### [Data]
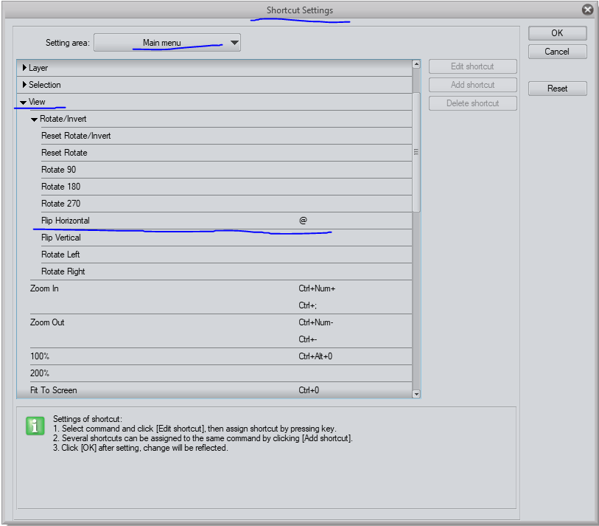Expand the Selection category
Screen dimensions: 599x526
(x=25, y=85)
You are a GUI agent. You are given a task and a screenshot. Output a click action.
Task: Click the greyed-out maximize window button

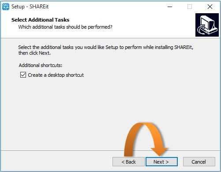click(x=190, y=7)
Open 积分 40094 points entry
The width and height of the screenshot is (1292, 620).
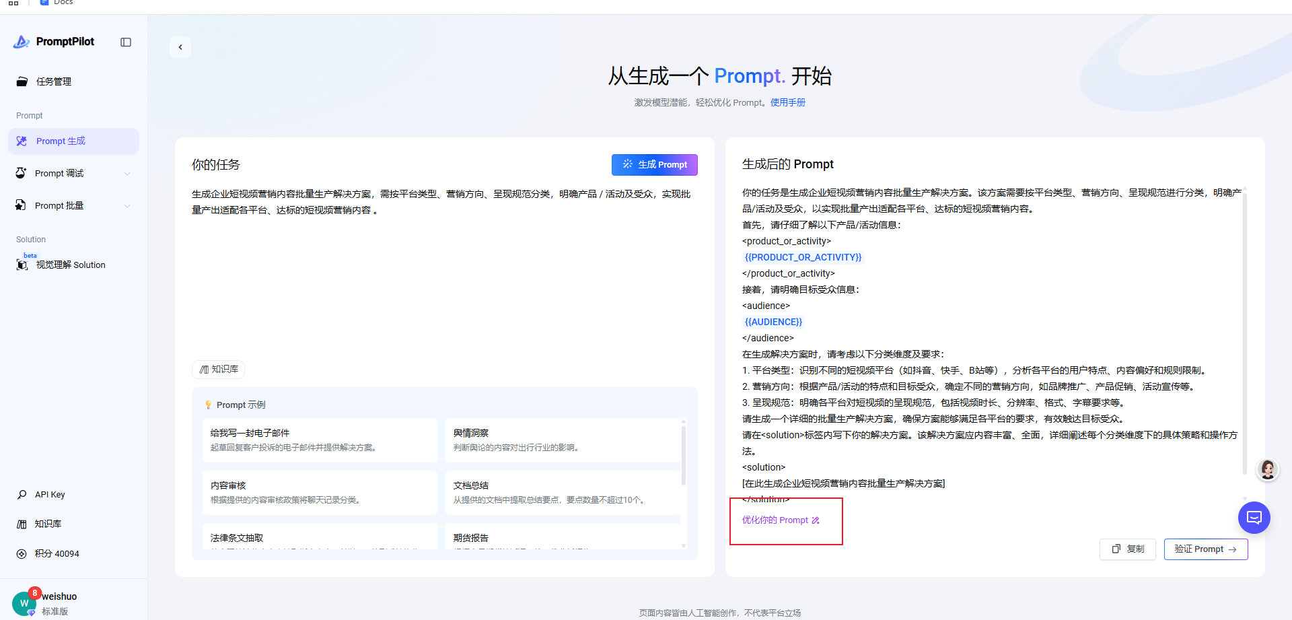57,553

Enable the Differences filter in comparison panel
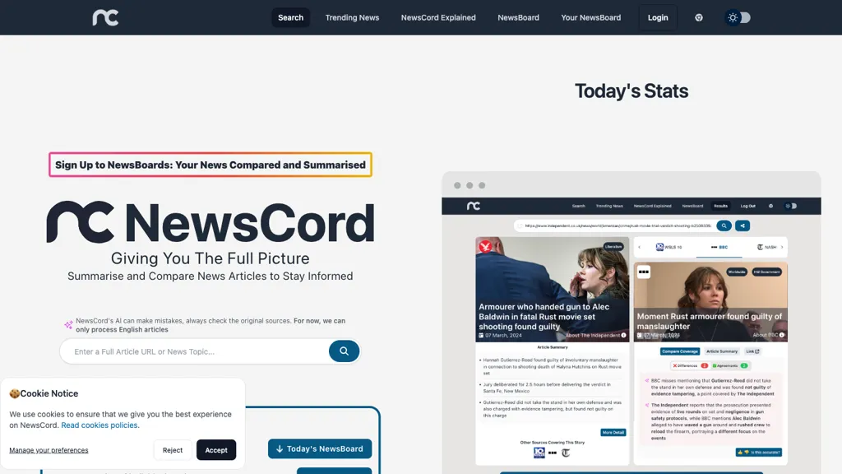pos(685,365)
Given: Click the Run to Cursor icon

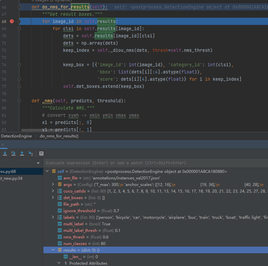Looking at the screenshot, I should coord(31,153).
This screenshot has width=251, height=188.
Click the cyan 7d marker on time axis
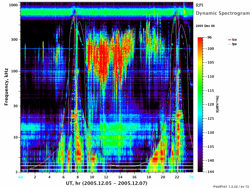191,177
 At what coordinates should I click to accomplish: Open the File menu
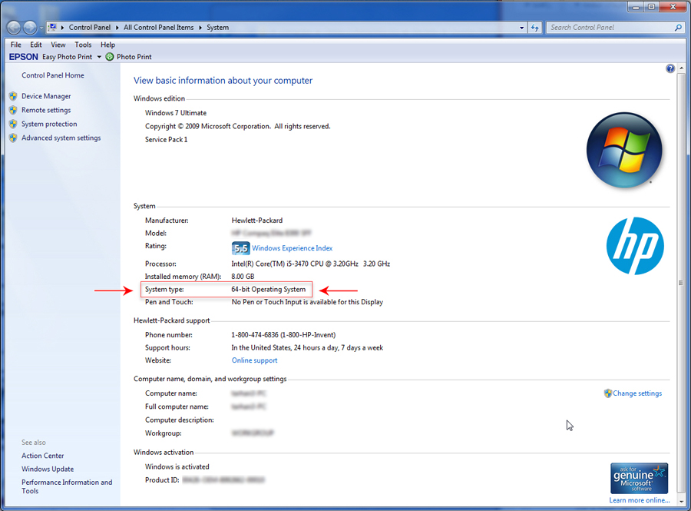pos(16,45)
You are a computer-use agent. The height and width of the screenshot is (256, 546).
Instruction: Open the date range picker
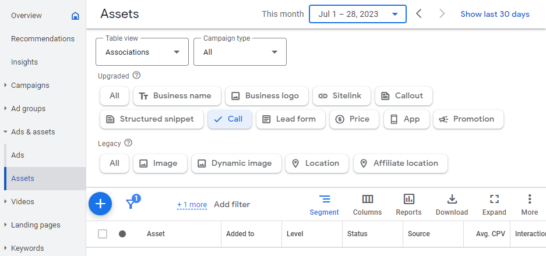pyautogui.click(x=358, y=14)
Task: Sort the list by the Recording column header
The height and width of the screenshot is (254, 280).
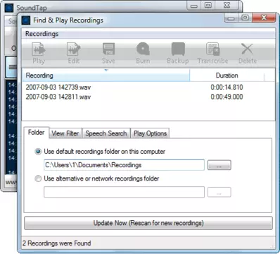Action: tap(106, 75)
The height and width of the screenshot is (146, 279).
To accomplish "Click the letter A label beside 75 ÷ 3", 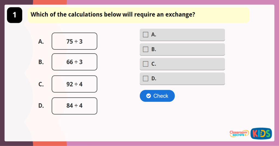I will (41, 41).
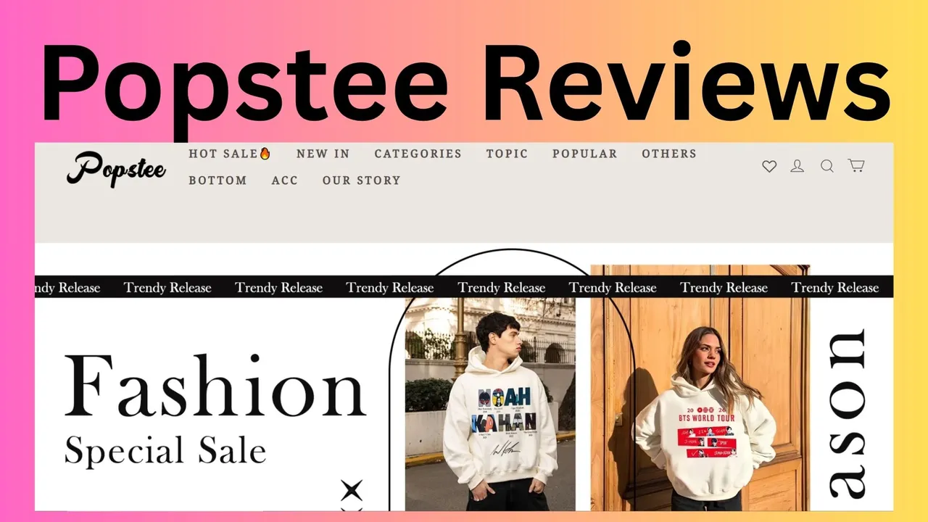The width and height of the screenshot is (928, 522).
Task: Open the search magnifier icon
Action: coord(827,166)
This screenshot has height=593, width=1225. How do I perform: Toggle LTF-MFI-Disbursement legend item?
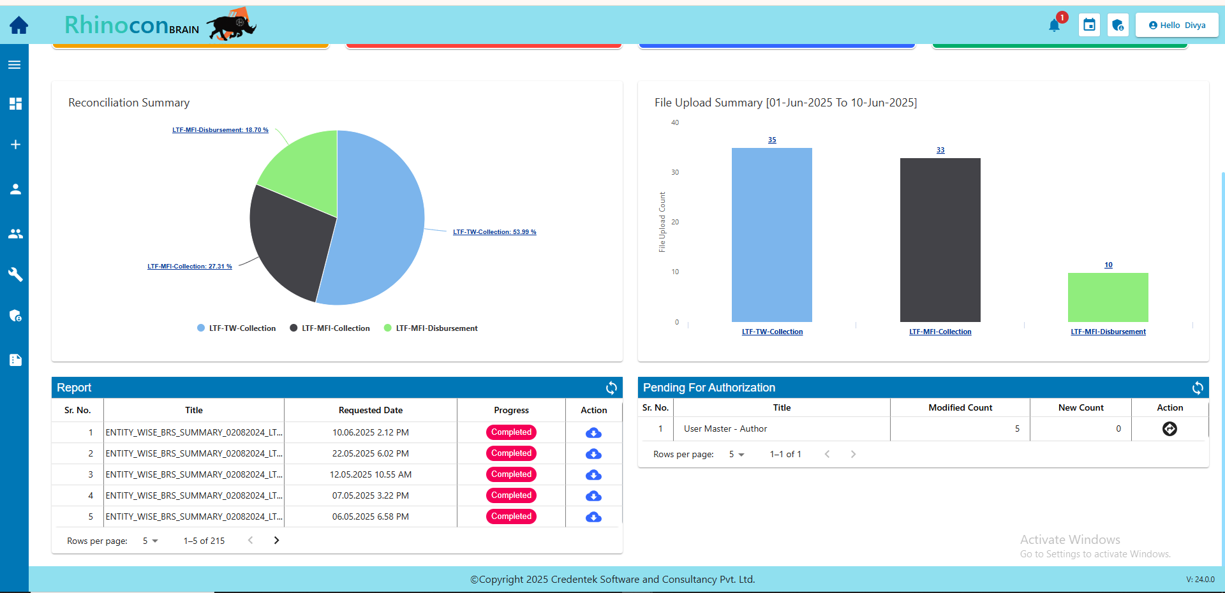431,328
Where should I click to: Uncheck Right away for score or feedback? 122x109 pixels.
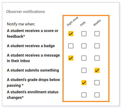[x=71, y=34]
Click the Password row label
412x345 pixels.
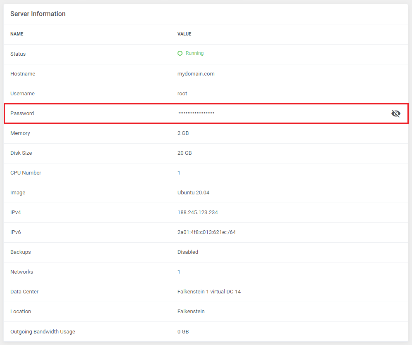click(x=22, y=113)
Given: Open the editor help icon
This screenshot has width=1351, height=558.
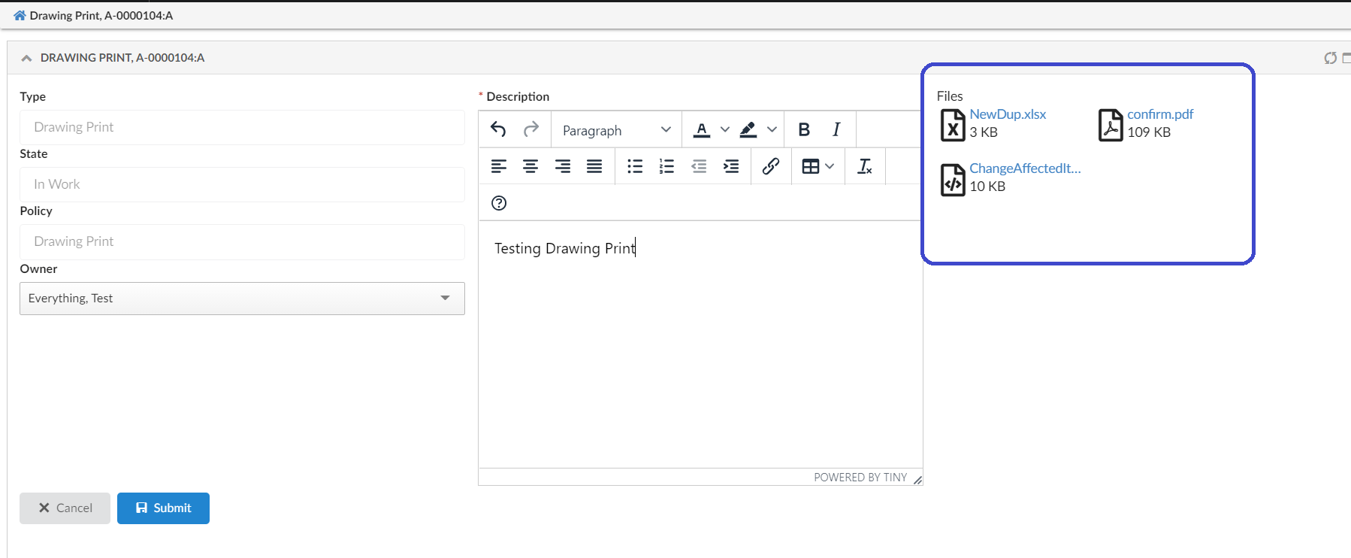Looking at the screenshot, I should [x=499, y=203].
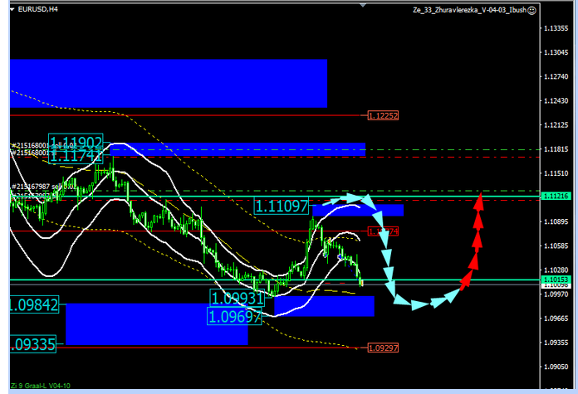Click the EURUSD,H4 chart title dropdown arrow
This screenshot has height=394, width=578.
[5, 9]
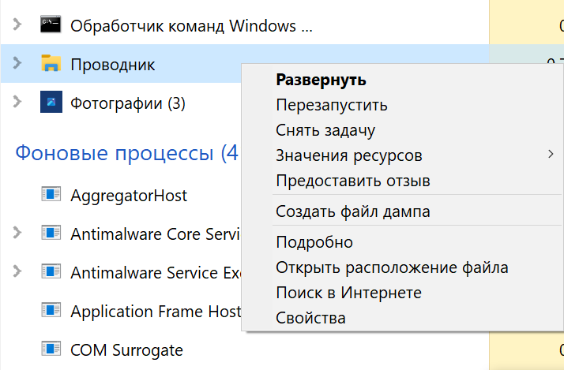The image size is (564, 370).
Task: Expand the Проводник process group
Action: point(17,64)
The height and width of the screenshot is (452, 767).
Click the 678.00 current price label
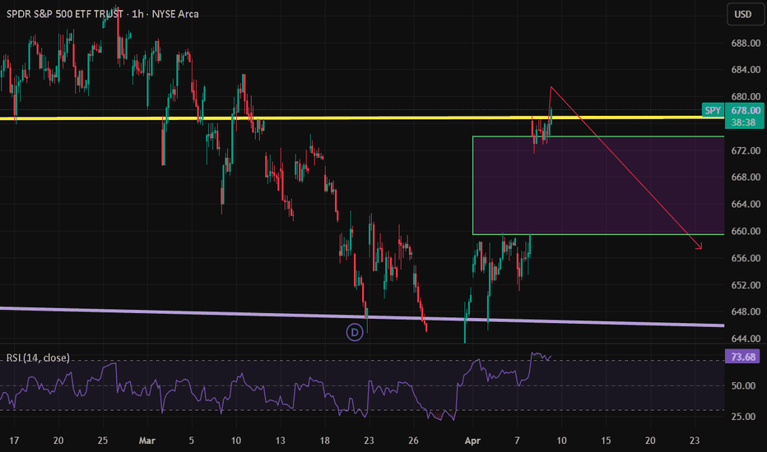745,110
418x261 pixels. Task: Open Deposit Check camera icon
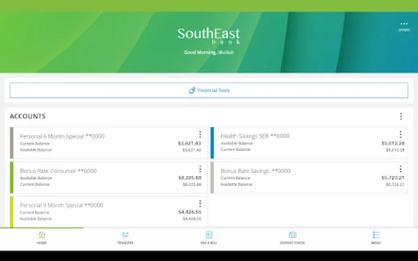tap(293, 236)
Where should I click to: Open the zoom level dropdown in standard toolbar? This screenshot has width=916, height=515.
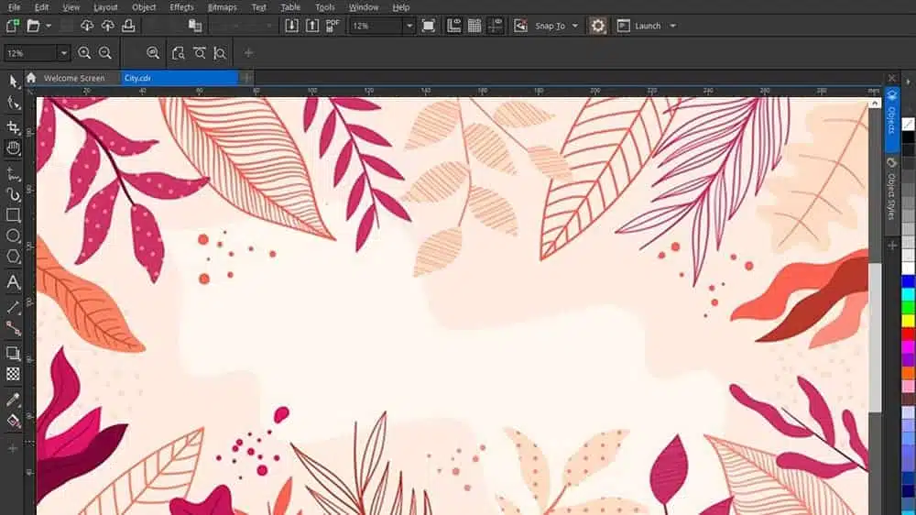(x=409, y=26)
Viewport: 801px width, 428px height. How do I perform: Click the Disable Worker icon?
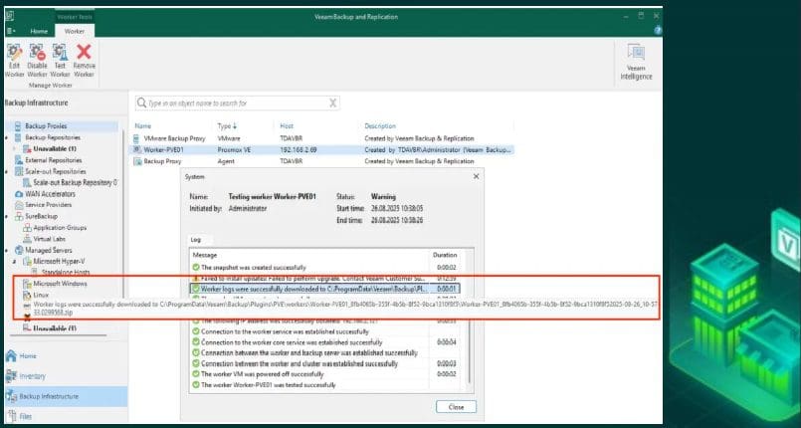tap(38, 60)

### [Aim of the task]
Go through the entries and return each line where the word "agent" appears.

### [Problem solution]
You are a GUI agent. You are given a task and a screenshot. Output a click action.
You are a computer-use agent. The height and width of the screenshot is (256, 546).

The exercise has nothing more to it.